- **Task details**: Look through the data and write out every line with the word "next" in it.
★ ★ ★
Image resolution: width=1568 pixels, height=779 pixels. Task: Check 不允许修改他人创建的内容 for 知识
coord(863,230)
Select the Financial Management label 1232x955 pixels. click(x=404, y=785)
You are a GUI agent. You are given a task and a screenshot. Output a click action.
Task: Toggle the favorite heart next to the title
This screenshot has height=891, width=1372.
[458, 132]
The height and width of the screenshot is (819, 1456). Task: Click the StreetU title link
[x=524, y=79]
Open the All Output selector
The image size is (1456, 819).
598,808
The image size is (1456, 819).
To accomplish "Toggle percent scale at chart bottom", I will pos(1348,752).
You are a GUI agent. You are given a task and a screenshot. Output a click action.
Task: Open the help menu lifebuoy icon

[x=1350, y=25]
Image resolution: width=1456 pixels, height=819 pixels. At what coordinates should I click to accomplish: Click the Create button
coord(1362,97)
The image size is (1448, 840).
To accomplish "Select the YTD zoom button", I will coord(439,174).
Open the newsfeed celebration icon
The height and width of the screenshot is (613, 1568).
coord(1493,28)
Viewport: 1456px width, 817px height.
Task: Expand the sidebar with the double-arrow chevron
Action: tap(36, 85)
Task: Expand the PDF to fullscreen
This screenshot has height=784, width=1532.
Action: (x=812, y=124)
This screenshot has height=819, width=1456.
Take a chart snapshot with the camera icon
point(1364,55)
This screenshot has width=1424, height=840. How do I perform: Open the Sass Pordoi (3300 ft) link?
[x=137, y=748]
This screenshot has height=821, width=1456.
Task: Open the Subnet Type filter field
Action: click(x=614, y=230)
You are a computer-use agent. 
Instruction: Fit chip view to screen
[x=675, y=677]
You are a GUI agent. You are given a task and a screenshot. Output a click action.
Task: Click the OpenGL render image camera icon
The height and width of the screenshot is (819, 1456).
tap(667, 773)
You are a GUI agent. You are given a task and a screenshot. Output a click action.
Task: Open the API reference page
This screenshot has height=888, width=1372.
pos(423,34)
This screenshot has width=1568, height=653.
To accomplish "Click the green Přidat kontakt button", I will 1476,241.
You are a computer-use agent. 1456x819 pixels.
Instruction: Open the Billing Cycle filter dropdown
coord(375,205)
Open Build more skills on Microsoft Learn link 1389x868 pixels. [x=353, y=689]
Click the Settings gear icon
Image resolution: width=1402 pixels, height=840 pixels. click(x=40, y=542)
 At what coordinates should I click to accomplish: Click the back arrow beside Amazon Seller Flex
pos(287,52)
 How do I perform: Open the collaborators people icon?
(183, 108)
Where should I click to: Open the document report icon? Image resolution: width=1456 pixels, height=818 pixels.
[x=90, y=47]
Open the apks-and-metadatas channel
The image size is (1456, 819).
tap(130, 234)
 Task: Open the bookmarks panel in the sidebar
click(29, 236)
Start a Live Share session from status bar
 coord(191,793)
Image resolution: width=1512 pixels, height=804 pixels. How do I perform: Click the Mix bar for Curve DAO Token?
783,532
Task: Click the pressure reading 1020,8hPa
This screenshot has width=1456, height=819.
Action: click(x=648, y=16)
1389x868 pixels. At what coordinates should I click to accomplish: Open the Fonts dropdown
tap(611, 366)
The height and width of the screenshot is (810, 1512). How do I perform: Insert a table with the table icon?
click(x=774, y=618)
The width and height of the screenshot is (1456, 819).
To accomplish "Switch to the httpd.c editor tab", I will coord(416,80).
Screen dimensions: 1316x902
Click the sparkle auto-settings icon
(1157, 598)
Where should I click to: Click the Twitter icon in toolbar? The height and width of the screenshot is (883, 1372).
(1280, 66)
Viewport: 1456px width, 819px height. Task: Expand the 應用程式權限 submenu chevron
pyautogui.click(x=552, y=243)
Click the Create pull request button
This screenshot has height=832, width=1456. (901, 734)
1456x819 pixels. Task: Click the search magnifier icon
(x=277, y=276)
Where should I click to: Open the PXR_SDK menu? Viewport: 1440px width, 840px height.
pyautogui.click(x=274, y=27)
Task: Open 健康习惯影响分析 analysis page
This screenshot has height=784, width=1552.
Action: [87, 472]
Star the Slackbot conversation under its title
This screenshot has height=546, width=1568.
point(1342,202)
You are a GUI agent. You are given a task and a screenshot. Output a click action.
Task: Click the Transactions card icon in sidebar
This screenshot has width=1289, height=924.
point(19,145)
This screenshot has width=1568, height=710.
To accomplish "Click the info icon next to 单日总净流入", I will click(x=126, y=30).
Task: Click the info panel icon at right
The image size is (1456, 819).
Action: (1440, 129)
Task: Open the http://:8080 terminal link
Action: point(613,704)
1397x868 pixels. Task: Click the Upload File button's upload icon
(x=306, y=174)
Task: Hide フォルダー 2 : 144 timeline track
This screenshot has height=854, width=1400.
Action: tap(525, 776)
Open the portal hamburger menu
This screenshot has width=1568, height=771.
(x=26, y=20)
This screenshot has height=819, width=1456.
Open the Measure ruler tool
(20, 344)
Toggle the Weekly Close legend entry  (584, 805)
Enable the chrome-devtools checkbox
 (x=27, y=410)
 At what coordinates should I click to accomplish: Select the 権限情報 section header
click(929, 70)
★ ★ ★
- **Solution below**:
Task: Toggle the favorite heart next to the title
To accomplish "Click the info icon next to 单日总净流入", I will click(x=126, y=30).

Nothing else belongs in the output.